Several recently proposed censorship circumvention systems use encrypted network channels of popular applications to hide their communications. For example, a Tor pluggable transport called Snowflake uses the WebRTC data channel, while a system called Protozoa substitutes content in a WebRTC video-call application. By using the same channel as the cover application and (in the case of Protozoa) matching its observable traffic characteristics, these systems aim to resist powerful network-based censors capable of large-scale traffic analysis. Protozoa, in particular, achieves a strong indistinguishability property known as behavioral independence. We demonstrate that this class of systems is generically vulnerable to a new type of active attacks we call "differential degradation." These attacks do not require multi-flow measurements or traffic classification and are thus available to all real-world censors. They exploit the discrepancies between the respective network requirements of the circumvention system and its cover application. We show how a censor can use the minimal application-level information exposed by WebRTC to create network conditions that cause the circumvention system to suffer a much bigger degradation in performance than the cover application. Even when the attack causes no observable differences in network traffic and behavioral independence still holds, the censor can block circumvention at a low cost, without resorting to traffic analysis, and with minimal collateral damage to non-circumvention users. We present effective differential degradation attacks against Snowflake and Protozoa. We explain the root cause of these vulnerabilities, analyze the tradeoffs faced by the designers of circumvention systems, and propose a modified version of Protozoa that resists differential degradation attacks.

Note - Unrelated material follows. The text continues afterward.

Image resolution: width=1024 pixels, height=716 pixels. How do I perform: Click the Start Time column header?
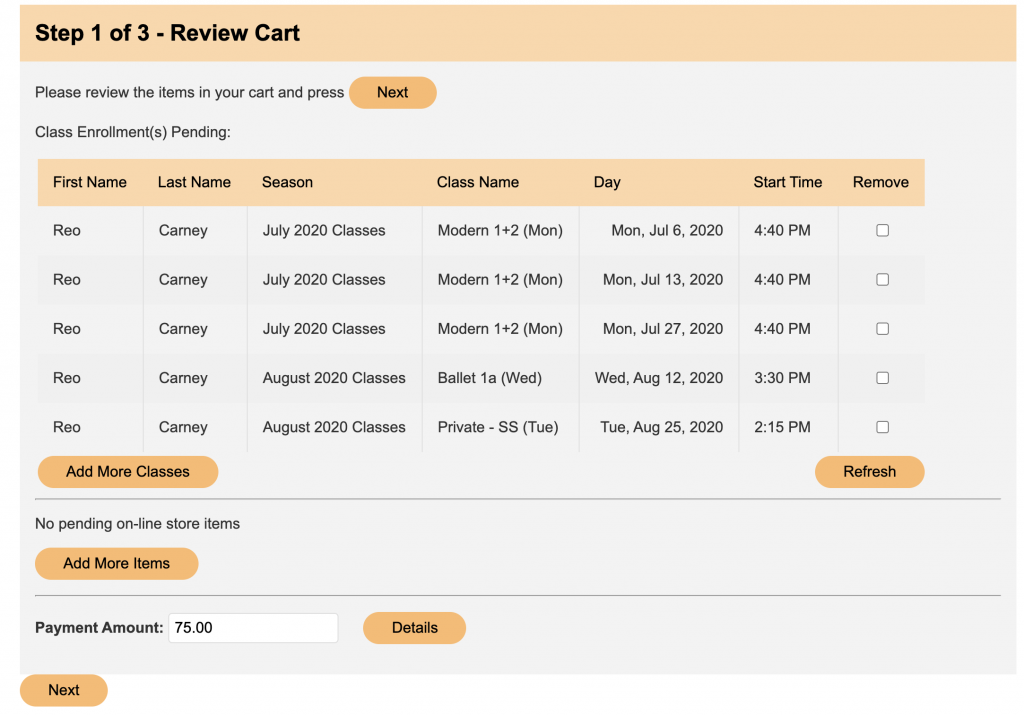click(787, 182)
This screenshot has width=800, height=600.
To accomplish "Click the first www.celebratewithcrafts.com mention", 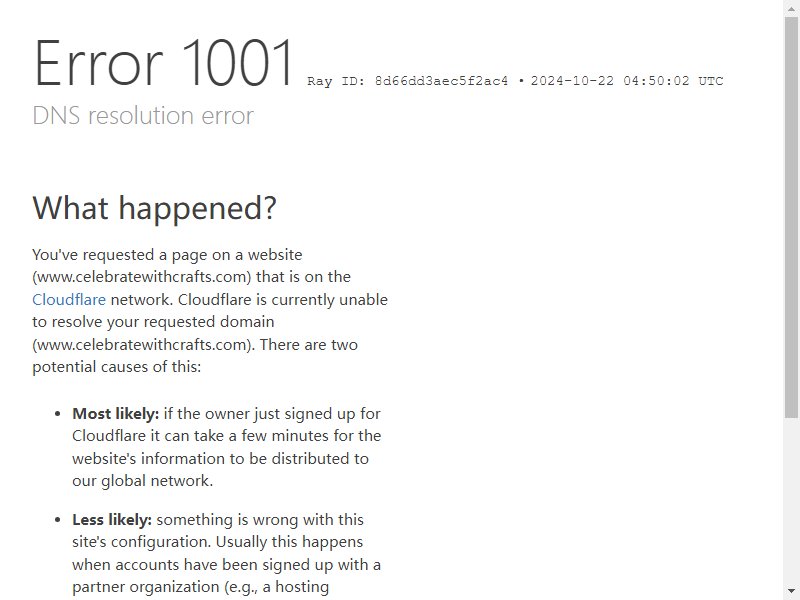I will pyautogui.click(x=142, y=277).
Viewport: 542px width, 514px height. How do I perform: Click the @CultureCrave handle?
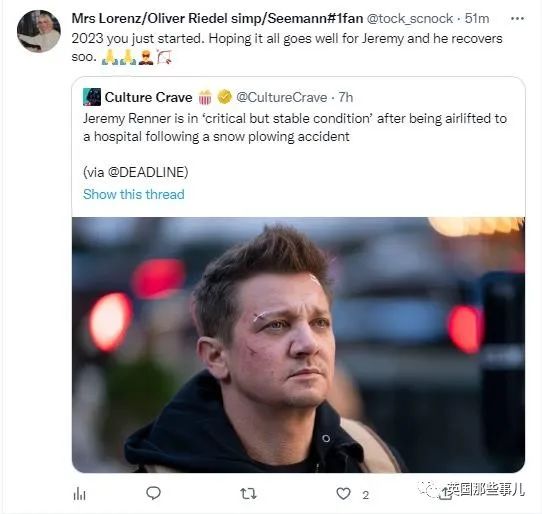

翻译：近年来提出的若干审查规避系统利用流行应用的加密网络通道来隐藏其通信。例如，名为Snowflake的Tor可插拔传输使用WebRTC数据通道，而名为Protozoa的系统则替换WebRTC视频通话应用中的内容。通过使用与掩护应用相同的通道并（在Protozoa的情况下）匹配其可观测流量特征，这些系统旨在抵抗能够进行大规模流量分析的强大基于网络的审查器。特别是Protozoa实现了被称为行为独立性的强不可区分性。我们证明此类系统普遍易受我们称为"差分降级"的新型主动攻击。这些攻击不需要多流测量或流量分类，因此所有现实世界的审查器均可实施。它们利用规避系统与其掩护应用各自网络需求之间的差异。我们展示了审查器如何利用WebRTC暴露的最少应用层信息来创建网络条件，使规避系统比掩护应用遭受更严重的性能降级。即使攻击未引起网络流量的可观测差异且行为独立性仍然成立，审查器也能以低成本、无需借助流量分析且对非规避用户造成最小附带损害的方式阻断规避行为。我们提出了针对Snowflake和Protozoa的有效差分降级攻击，解释了这些漏洞的根本原因，分析了规避系统设计者面临的权衡，并提出了一种能抵抗差分降级攻击的Protozoa改进版本。